Network-based drug design holds great promise in clinical research as a way to overcome the limitations of traditional approaches in the development of drugs with high efficacy and low toxicity. This novel strategy aims to study how a biochemical network as a whole, rather than its individual components, responds to specific perturbations in different physiological conditions. Proteins exerting little control over normal cells and larger control over altered cells may be considered as good candidates for drug targets. The application of network-based drug design would greatly benefit from using an explicit computational model describing the dynamics of the system under investigation. However, creating a fully characterized kinetic model is not an easy task, even for relatively small networks, as it is still significantly hampered by the lack of data about kinetic mechanisms and parameters values. Here, we propose a Monte Carlo approach to identify the differences between flux control profiles of a metabolic network in different physiological states, when information about the kinetics of the system is partially or totally missing. Based on experimentally accessible information on metabolic phenotypes, we develop a novel method to determine probabilistic differences in the flux control coefficients between the two observable phenotypes. Knowledge of how differences in flux control are distributed among the different enzymatic steps is exploited to identify points of fragility in one of the phenotypes. Using a prototypical cancerous phenotype as an example, we demonstrate how our approach can assist researchers in developing compounds with high efficacy and low toxicity.

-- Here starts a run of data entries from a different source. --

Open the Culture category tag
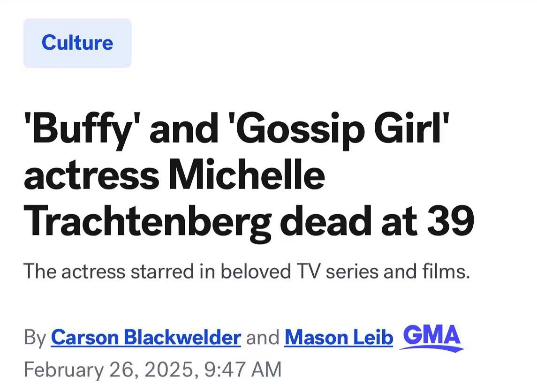Image resolution: width=537 pixels, height=392 pixels. pyautogui.click(x=77, y=43)
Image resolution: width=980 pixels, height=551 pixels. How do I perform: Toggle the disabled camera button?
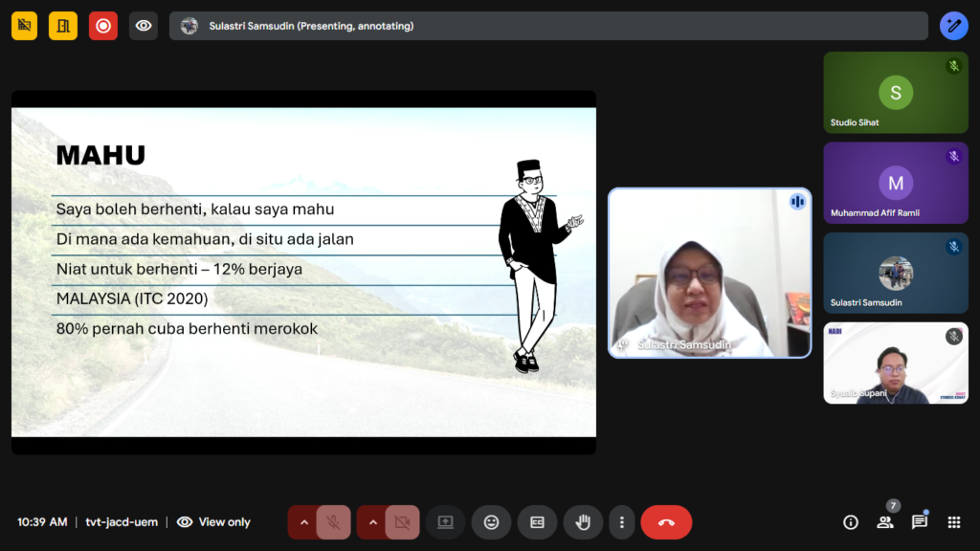point(402,522)
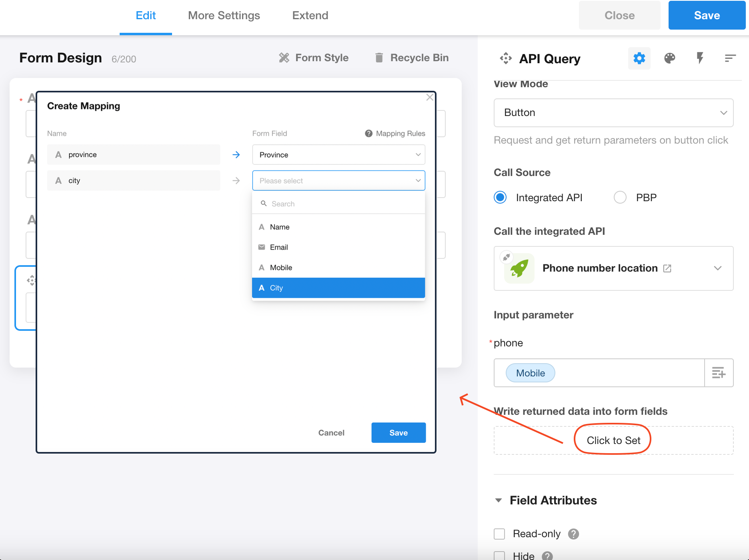The width and height of the screenshot is (749, 560).
Task: Select the Integrated API radio button
Action: (500, 198)
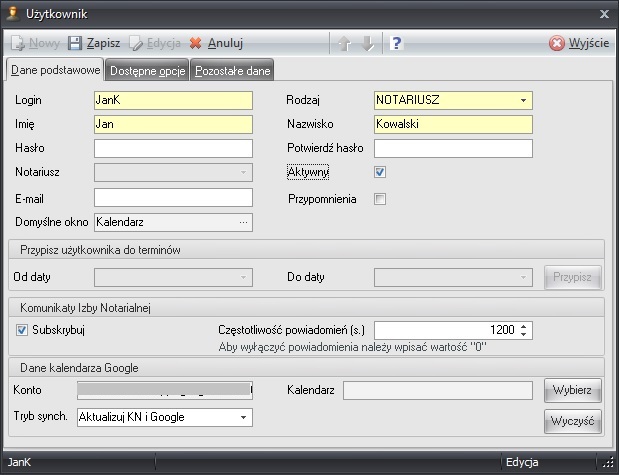This screenshot has width=619, height=475.
Task: Click the Anuluj red X icon
Action: [195, 43]
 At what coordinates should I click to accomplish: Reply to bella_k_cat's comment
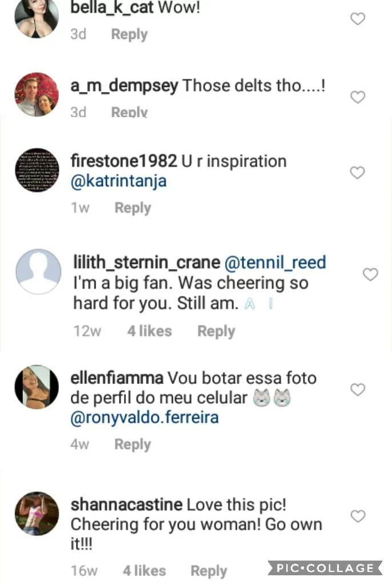tap(129, 34)
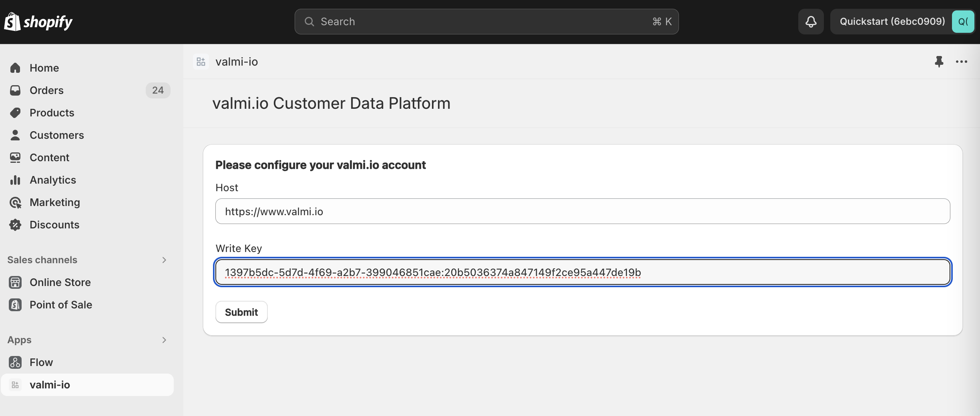Screen dimensions: 980x416
Task: Expand the Apps section
Action: (x=164, y=340)
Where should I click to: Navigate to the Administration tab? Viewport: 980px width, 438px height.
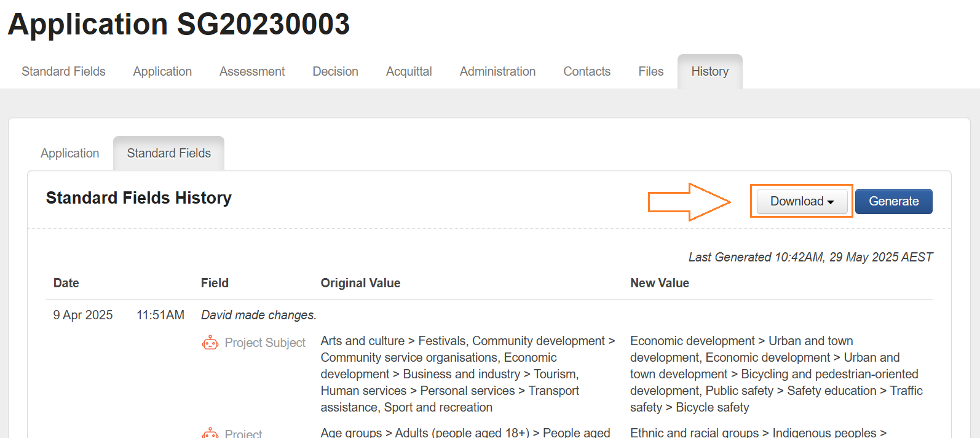pos(497,71)
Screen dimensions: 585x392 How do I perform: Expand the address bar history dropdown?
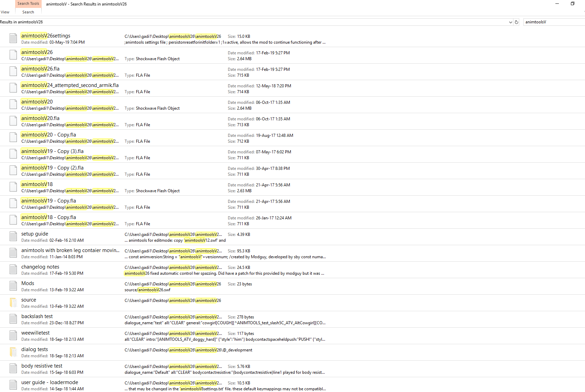510,22
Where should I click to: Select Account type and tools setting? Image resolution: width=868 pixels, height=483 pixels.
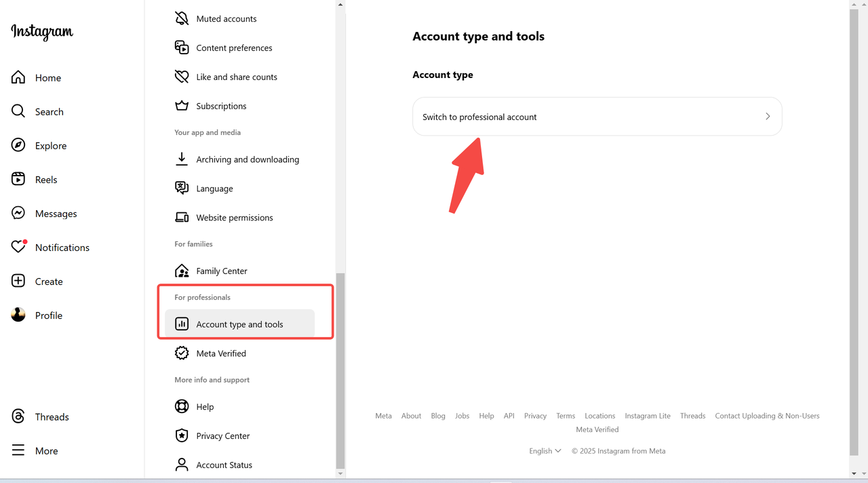coord(239,324)
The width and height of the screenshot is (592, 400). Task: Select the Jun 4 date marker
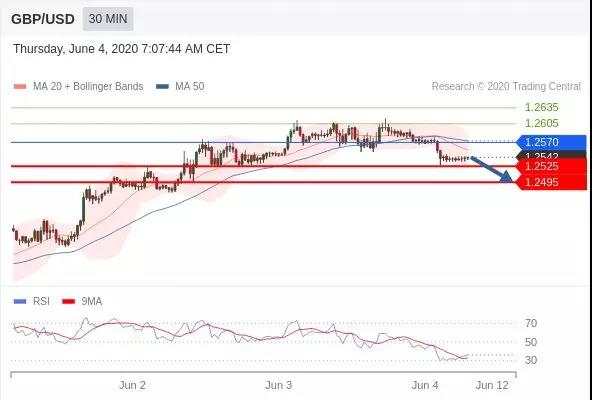pyautogui.click(x=425, y=385)
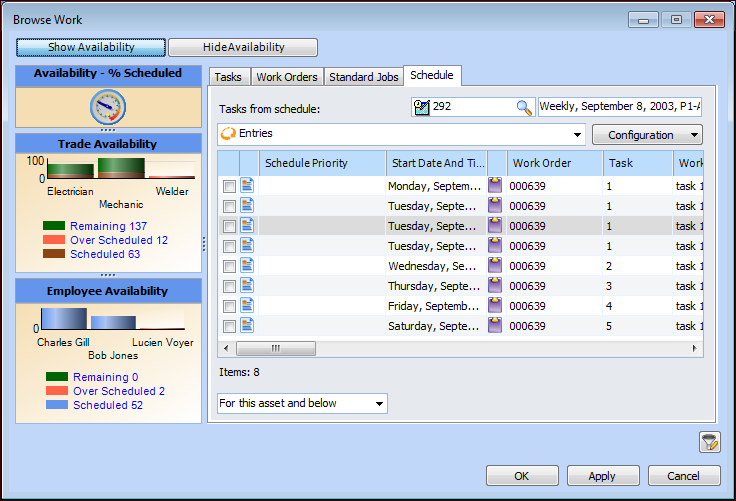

**Keywords:**metabolic control analysis, network-based drug design, Monte Carlo sampling

## 1. Introduction

The main challenge in drug discovery consists of developing drugs which are both effective and selective, hence non-toxic. In this respect, drug development approaches have often assumed that the enzyme chosen as target plays the role of ‘rate limiting step’ for the biological function of interest [1]. However, single and completely rate-limiting steps barely exist [2] and it is not easy to identify them if they do. Potent inhibitors of essential enzymes often do not show the expected effect at the cellular level [3–5]. The network of biochemical interactions in living cells buffers changes introduced in a single enzymatic step. Likewise, local changes may induce unforeseen adverse side-effects on the whole system [4]. This interconnectedness of biological function usually results in poor predictive power with respect to the requirement of high efficiency and low toxicity for a drug.

With the advent of systems biology, drug discovery has been shifting its focus from a single-molecule to a system-level perspective, and the concept of network-based drug design has been introduced [3–6]. Within this new paradigm, the aim is to study a biochemical network as a whole and identify points of fragility specifically characterizing an altered phenotype (as in a cancer cell) [7,8]. By targeting these points of fragility, a significant response in altered cells is induced. Differential network-based drug design then maximizes the difference in response of target cells versus normal cells [9]. A possible implementation of network-based drug design is based on metabolic control analysis (MCA), where the concept of fragility is expressed in terms of control coefficients [10]. *Differential* MCA, in particular, has been proposed as a tool to understand how the system responds to specific perturbations under different physiological conditions or in different host cells, hence providing a way to assess both the efficiency and the specificity of a compound designed to target specific enzymes [3,9,11].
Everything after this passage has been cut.